TL;DR
- DDPM (Ho et al., 2020, arXiv:2006.11239) reformulated diffusion as a denoising task with a simple mean-squared-error loss, achieving image quality competitive with GANs.
- DDIM (Song et al., 2020, arXiv:2010.02502) showed that the same trained DDPM could be sampled deterministically by interpreting the reverse process as an implicit ODE — same quality, 20-50× fewer steps.
- Together they form the backbone of practical diffusion: DDPM for training, DDIM (or its higher-order successors) for sampling.
- Modern samplers — DPM-Solver, UniPC, Heun — extend DDIM's ODE view to higher-order numerical integration for further speedup.
DDPM: Diffusion as Denoising#
Earlier diffusion formulations (Sohl-Dickstein 2015, Song & Ermon 2019) trained models on the score function ∇_x log p(x) at every noise level. The maths was elegant but training was finicky.
Ho et al.'s 2020 contribution was reparameterising the objective. Instead of predicting the score, predict the noise that was added. Use a simple MSE loss between predicted noise and actual noise. Choose the noise schedule (linear or cosine) sensibly. With these choices, training became stable, the model architecture became standard (U-Net), and image quality jumped to GAN-competitive levels.
# DDPM forward (noising):
# x_t = sqrt(alpha_bar_t) * x_0 + sqrt(1 - alpha_bar_t) * eps
#
# Training:
# t ~ Uniform(1..T)
# eps ~ N(0, I)
# x_t = sqrt(alpha_bar_t) * x_0 + sqrt(1 - alpha_bar_t) * eps
# loss = || eps - model(x_t, t) ||^2DDPM Sampling#
Sampling in vanilla DDPM is stochastic and uses the full T (typically 1000) reverse steps. At each step, the model predicts ε, the algorithm uses it to compute μ_θ(x_t, t) and σ_t, then samples x_{t-1} ~ N(μ_θ, σ_t² I). Quality is high but 1000 forward passes per sample is impractical for production.
DDIM: Deterministic, Fast Sampling#
Song et al.'s 2020 paper showed that the DDPM reverse process can be reinterpreted as a discretisation of an ordinary differential equation.
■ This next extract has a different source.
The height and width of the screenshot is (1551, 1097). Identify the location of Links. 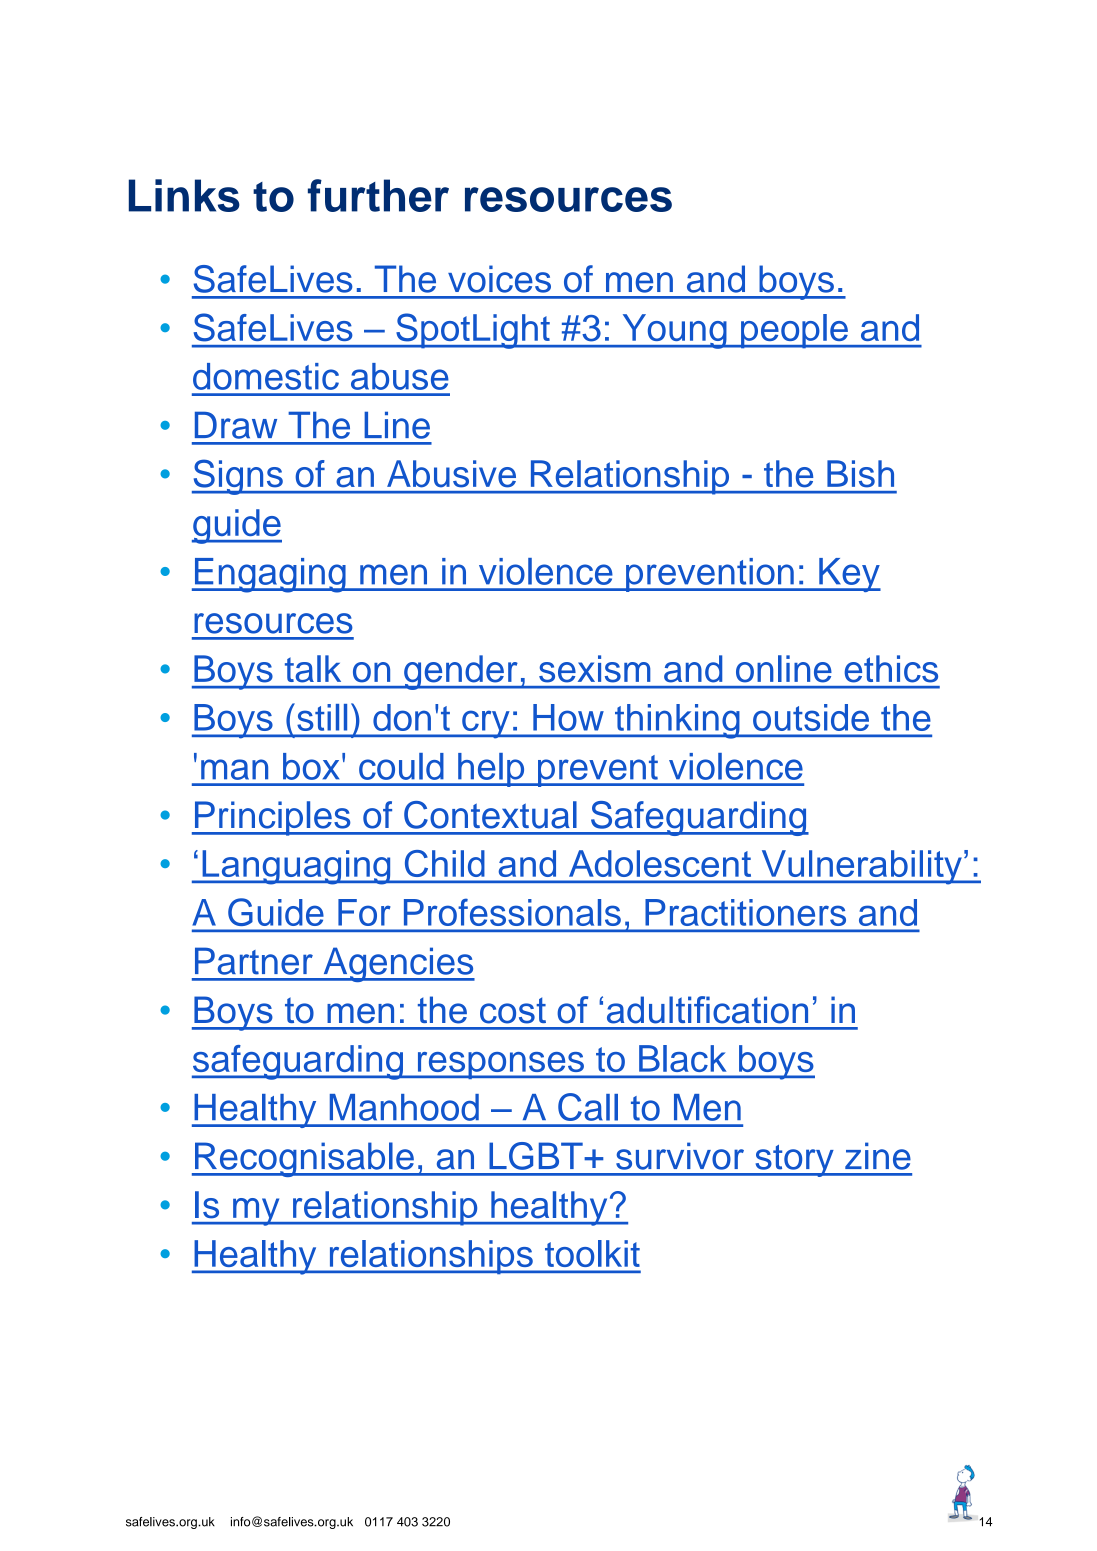
(184, 195).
The same trained noise-prediction network can be sampled along that ODE deterministically, with no added noise at each step.
The DDIM update is: x_{t-1} = √(ᾱ_{t-1}) · ((x_t − √(1 − ᾱ_t) · ε_θ) / √(ᾱ_t)) + √(1 − ᾱ_{t-1}) · ε_θ. There is no stochastic term; given a starting x_T, the trajectory is fully determined.
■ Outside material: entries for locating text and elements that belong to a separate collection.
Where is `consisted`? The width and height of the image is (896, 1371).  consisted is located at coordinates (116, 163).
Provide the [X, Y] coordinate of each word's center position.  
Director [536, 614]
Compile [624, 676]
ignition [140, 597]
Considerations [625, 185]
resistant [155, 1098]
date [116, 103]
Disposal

Crucially, DDIM allows skipping steps. Rather than going through all T = 1000 time-step indices, sample at a subset — every 20th step, for instance — for 50 effective steps. Quality holds remarkably well, and inference becomes practical.
DDIM's determinism enables exact latent inversion: encode an image x_0 → x_T by running the ODE in reverse, then re-decode with the same trajectory to recover x_0 exactly. This is the basis of image-to-image editing techniques like prompt-to-prompt.
Modern Samplers#
| Sampler | Order | Typical steps | Notes |
|---|---|---|---|
| DDIM | 1 (Euler) | 25-50 | Original deterministic |
| DPM-Solver | 2-3 | 10-20 | Higher-order ODE integrator |
| DPM-Solver++ | 2-3 | 10-20 | SDE/ODE, fewer artefacts |
| Euler ancestral | 1 (stochastic) | 20-50 | Adds noise per step for diversity |
| Heun | 2 | 15-30 | Simple higher-order, popular default |
| UniPC | 3+ | 5-10 | Predictor-corrector |
| Consistency Models | 1-4 | 1-4 | Distilled, one-shot capable |
Noise Schedule#
Both DDPM and DDIM depend on a noise schedule {β_t} that determines how much noise is added at each forward step. DDPM used a linear schedule; iDDPM (Nichol & Dhariwal, 2021) introduced the cosine schedule that became dominant. The schedule controls how the signal-to-noise ratio decays over time, and small choices materially affect sample quality.
Rectified Flow (Liu et al., 2023) re-derived the schedule from an optimal-transport perspective, producing straighter trajectories that need fewer sampling steps. SD3 and FLUX use rectified-flow training and benefit from the straighter paths.
Practical Recipe#
If you train a diffusion model today, the canonical recipe is: train with DDPM-style noise-prediction loss using a cosine or rectified-flow schedule; sample with DPM-Solver++ or Heun at 20-30 steps for quality, or distill to a consistency model for 1-4 step sampling at production latency. Cross-attention to a text encoder provides conditioning; classifier-free guidance steers strength.